OK so does your hubby snore? B/c my hubby has sleep apnea and its the same thing...a dn we are 19 and 22!!!! ive tried everything like youve said and gotten the same answers. now we found out sleep anpnea affects the s_x life and s_x drive of a person...he got a machine and BAM! totally different...

 

Aimes - February 8

okay, I am going to go out on a limb and just say this. I am not being mean, and it is in NO way an excuse for him, but how do you look after the baby? You said you have a complex now about how you look, but do you look drastically different after giving birth? Again, not that he shouldn't have s_x with you, but are you nursing or do you still have a lot of weight to lose or anything.
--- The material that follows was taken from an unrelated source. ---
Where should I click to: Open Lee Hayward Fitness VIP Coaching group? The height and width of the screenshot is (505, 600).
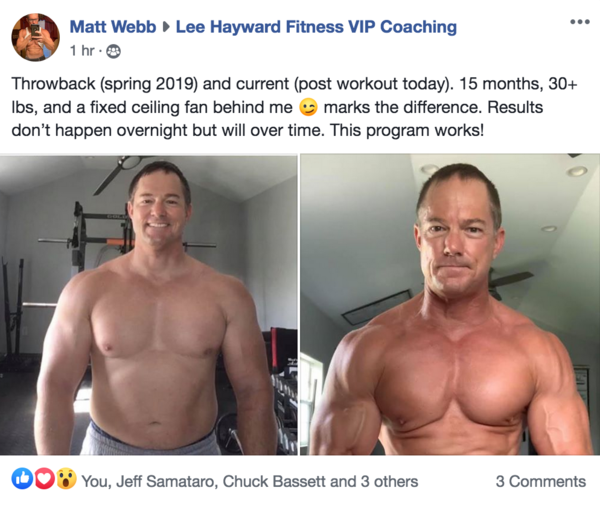pos(316,27)
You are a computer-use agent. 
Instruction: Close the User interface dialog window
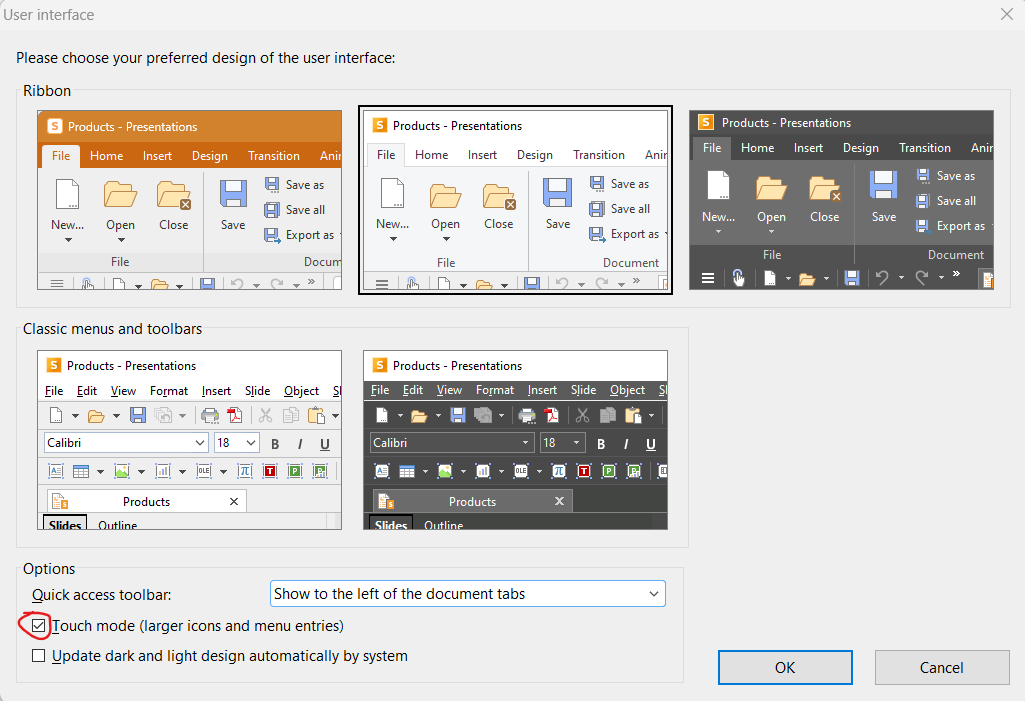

It shouldn't make a difference--your husband should love you even more now that your a mom and want you even more, but a lot of guys are visual, and maybe that's part of the problem?? Or, are you having any money problems since the baby? Maybe he's stressed about paying the bills, etc. I don't know really what to tell you. Have you sat down and just asked him outright? I hope things get better. I have to say, our s_x life is not nearly as good as it used to be either since the baby. There was just a thing on the Today show about this this morning. I think a lot of couples go through it. Good luck to you :)

 

olivia - February 8

Can you just be upfront and ask him what is going on? Is he on any medications? Sometimes certain medications turn off the the s_x drive alltogether.

 

sahmof3 - February 8

hmm... interesting point Olivia. I had only thought about my dh's age as the reason, but he also went on cholesterol meds at about the same time...

 

LisaB - February 8

Is this your first child? I know for my dh and I since the lo was born ur s_x life has gotten down right weird (not in a good way) It seems like cuz we work different schedules our only day to have s_x is Sunday so then theres all this pressure for it to happen cuz if it doesn't it won't happen again until next week blah blah blah. But afte I had ds until about 8 months ppd s_x was painful and uncomfotable for me and I think dh is still a little afraid. So thats what has happen to us. Depression can make your s_x drive take a huge dip, also like rabbits said a little function problem. If you can get him to a doctor and get him checked out to rule out any physical problems. I'm with ya though it sucks!!

 

sahmof3 - February 8

I saw them on your myspace... I think you look good. I can't believe you had 4 kids!!! Wish I could say the same :-(

 

Erynn21 - February 8

It's the 7 year slump, I know for me and my dh around that mark we were more "room-mates" than husband and wife, we were just too comfortable w/ each other and s_x didn't seem interesting, it happens, complacency just comes along. Relationships suffer in this area more than most would ever care to admit. I don't automatically think affair, I think so much is the comfort level just takes over, this person has seen you at your best and your worst. Whenever this has happened in our relationship we have had a heart to heart and have found underlying problems were creating this tension, maybe plan to go have dinner and try to have an intimate conversation to divulge what is going on. Maybe he is having emotional/physical problems, I don't know, men can be so weird.

 

USMC_wife - February 8

I agree with sahmof3's last comment. You look great!! I wish my b___bs stayed uplike that when I lay down......... -cries- :(

 

USMC_wife - February 8

cool, I created a new word "uplike" lol

 

bekysu - February 8

Do you think it could be something medical on his part? Men are NOT open about there downfalls and impanticy (MS?) is the whole iceberg for the man. This is merely a suggestion. Let him know that he can say anything to you and you can support whatever it is he is going through. It could just be a phase also. I know I go through phases where I want nothing to do w/ my dh and I'm sure my dh has had the same feelings, but then, we get it back and go CRAZY on each other. Hopefully my dear, its just a phase. Good Luck. P.S. Don't take it personally. You are a mother, you are a beauty no matter what!